Required task:
Return, word for word, the part of the paragraph about Elkhorn below that runs from "One of my top" up to and including "is Complete below.".

==== Text shown ====

One of my top picks from last year was, without hesitation, the double LP darkness and light journey of Elkhorn. The double dose of lysergically locked guitars on Elk Jam and Sun Cycle pushed the band beyond anything in their catalog and sets up some pretty high expectations for their upcoming shut-in brainstorm The Storm Sessions. I’ve gotten to run a few shows over the past year with the band’s Jesse Sheppard on the bill and know that he’s not only a consummate musican but also a devoted collector. Naturally I figured he’d be a great fit for the Hidden Gems series and, as such, he has shed some much-needed light on a Buffalo Springfield-adjacent obscurity that sent a bit of a middle finger to the record industry on its release. Check out Jesse discussing Bruce Palmer’s The Cycle is Complete below.

==== Supplied material ====

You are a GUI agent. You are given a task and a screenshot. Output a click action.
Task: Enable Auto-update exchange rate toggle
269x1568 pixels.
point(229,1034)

====

Response to this exercise:
One of my top picks from last year was, without hesitation, the double LP darkness and light journey of Elkhorn. The double dose of lysergically locked guitars on Elk Jam and Sun Cycle pushed the band beyond anything in their catalog and sets up some pretty high expectations for their upcoming shut-in brainstorm The Storm Sessions. I’ve gotten to run a few shows over the past year with the band’s Jesse Sheppard on the bill and know that he’s not only a consummate musican but also a devoted collector. Naturally I figured he’d be a great fit for the Hidden Gems series and, as such, he has shed some much-needed light on a Buffalo Springfield-adjacent obscurity that sent a bit of a middle finger to the record industry on its release. Check out Jesse discussing Bruce Palmer’s The Cycle is Complete below.